Though disappointed with the pace of developments thus far, Maya alAmmar, from KAFA, said that the growing support from political parties was encouraging.

The group is also publishing, via the media, a series of testimonies from victims of domestic abuse, addressed to Berri, which are also being sent to MPs.

In one letter published last week, a woman writes of her experiences:

“I recall a night when he started to hit me at 6 p.m. and then he dragged me to the toilet and put my head in the toilet and kept his foot on my neck and kept hitting me until 4 a.m. He broke my arm. ... Then he dragged me to bed and raped me. When our neighbor tried to interfere he said, ‘This is my wife and I have the right to do whatever I want to her.’”

The letter goes on, “If we had fair laws then my husband wouldn’t have dared to hit me and my children and my son wouldn’t have inherited his father’s violent behavior.”

The powerful accounts, which emerged from KAFA’s listening and counseling center sessions and were published anonymously, are creating a buzz, Ammar said. Although Berri has yet to respond, Metn MP Sami Gemayel replied Friday to one addressed to him in An-Nahar, commending the author’s braveness in speaking out and saying that the law had his full support.

A further 45 MPs have also vowed to support the domestic violence law when it is eventually debated in Parliament, and activists are now working to lobby the remaining 82.

Ahead of elections, scheduled for the summer, Ammar believes action such as Sunday’s protest, and the publication of letters from victims of domestic abuse, will help promote the issue as a priority for other women voters.

“They are becoming more aware of this issue and so perhaps some women will choose not to participate in the elections or only vote for candidates who they know support the law,” she said.

However several attendants at the rally were critical of the presence of political party members.

Mira Bittar, a 23-year-old assistant account executive who had come from Tripoli to attend the march, said she was “very, very upset” to see the turn-out by representatives of political parties, which included the Future Movement, Kataeb, the Lebanese Forces, the Free Patriotic Movement, the Communist Party and the Syrian Social Nationalist Party.

Shocked to see political representation at the protest, Bittar said she was saddened to see the issue used as a campaigning tool ahead of the election, since not all of the parties had a track record for supporting the legislation.

“I am really upset that after all the cause is going to be turned into a game of politics, since the elections are coming up and politicians are desperate to win some votes.”

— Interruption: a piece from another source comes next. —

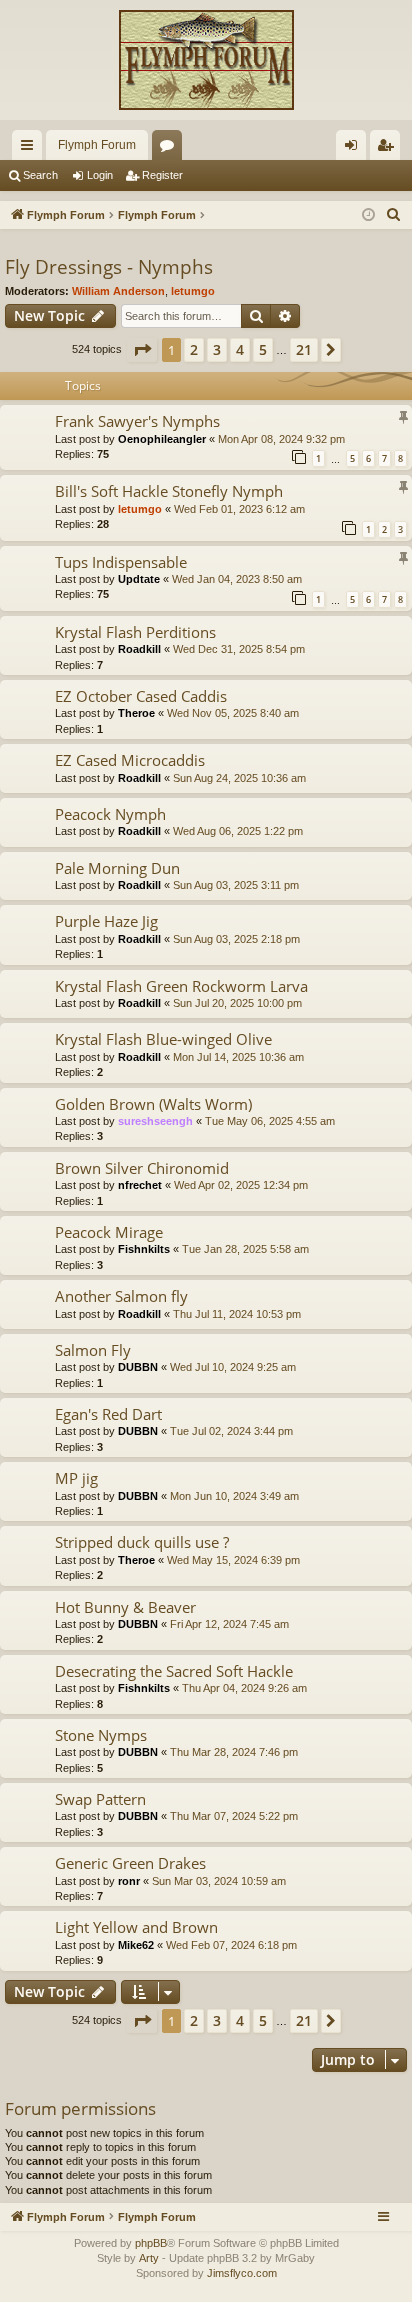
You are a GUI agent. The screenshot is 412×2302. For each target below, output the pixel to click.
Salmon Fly (93, 1350)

She also pointed out the inconsistency in political groups attending a protest that was held under the slogan, “The lives of women are more important than keeping your parliamentary seats.”

Ammar said, however, that she believed the political representation was positive, and not mere politicking.

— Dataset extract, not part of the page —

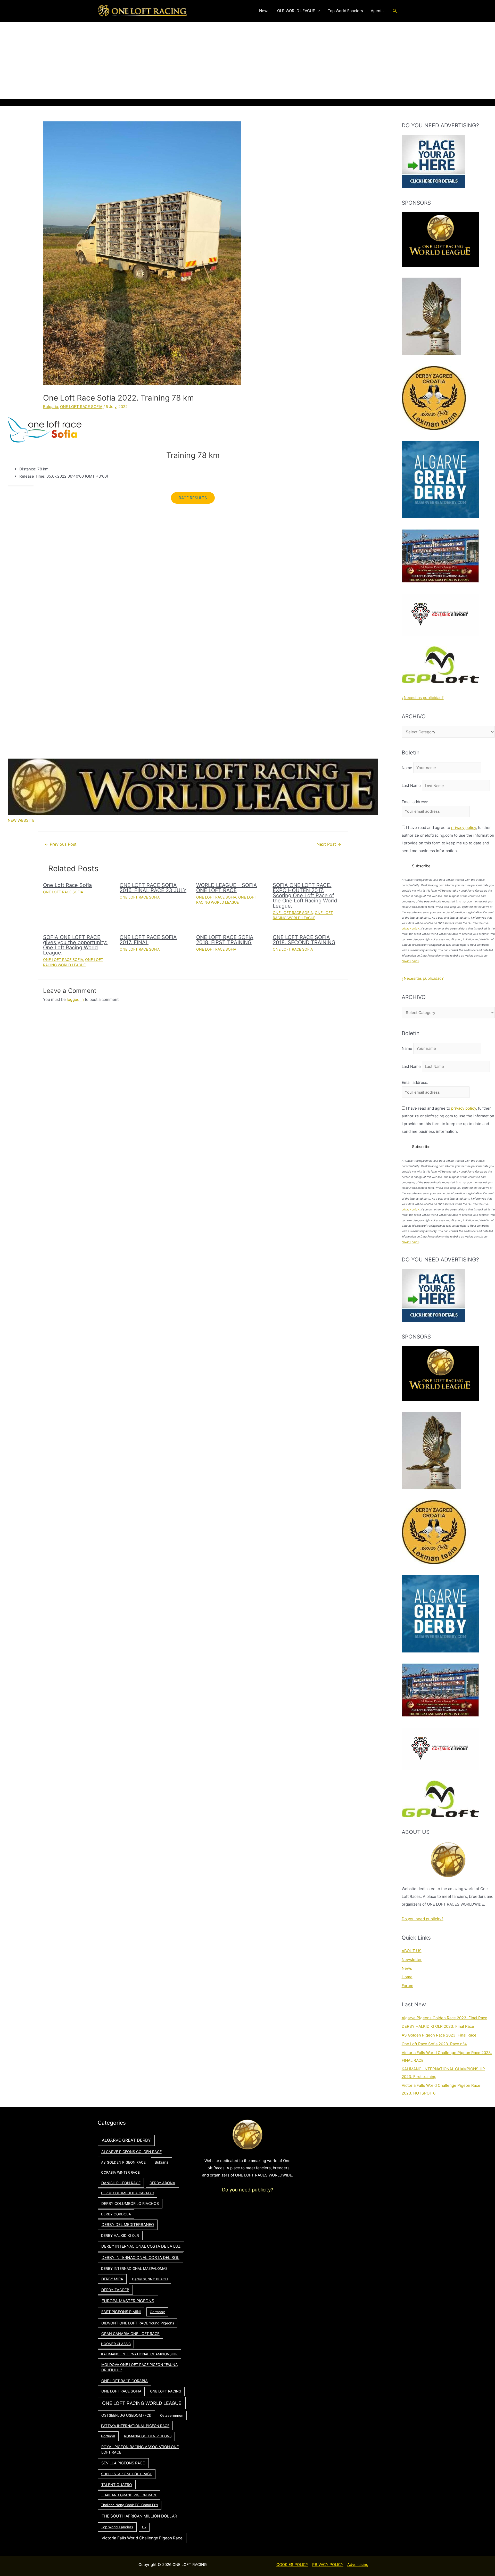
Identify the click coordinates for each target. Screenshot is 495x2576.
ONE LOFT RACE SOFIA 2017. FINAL (148, 939)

Another protester, 21-year-old Nour Chamoun, said that “At first I didn’t like being part of a demonstration that had political slogans. ... But then I realized that we do need the support of each party so that the law passes.”

She also has faith in KAFA, and believes that sooner or later the draft law will be passed by Parliament: “For me, everything in Lebanon changes eventually, it’s just a matter of time.”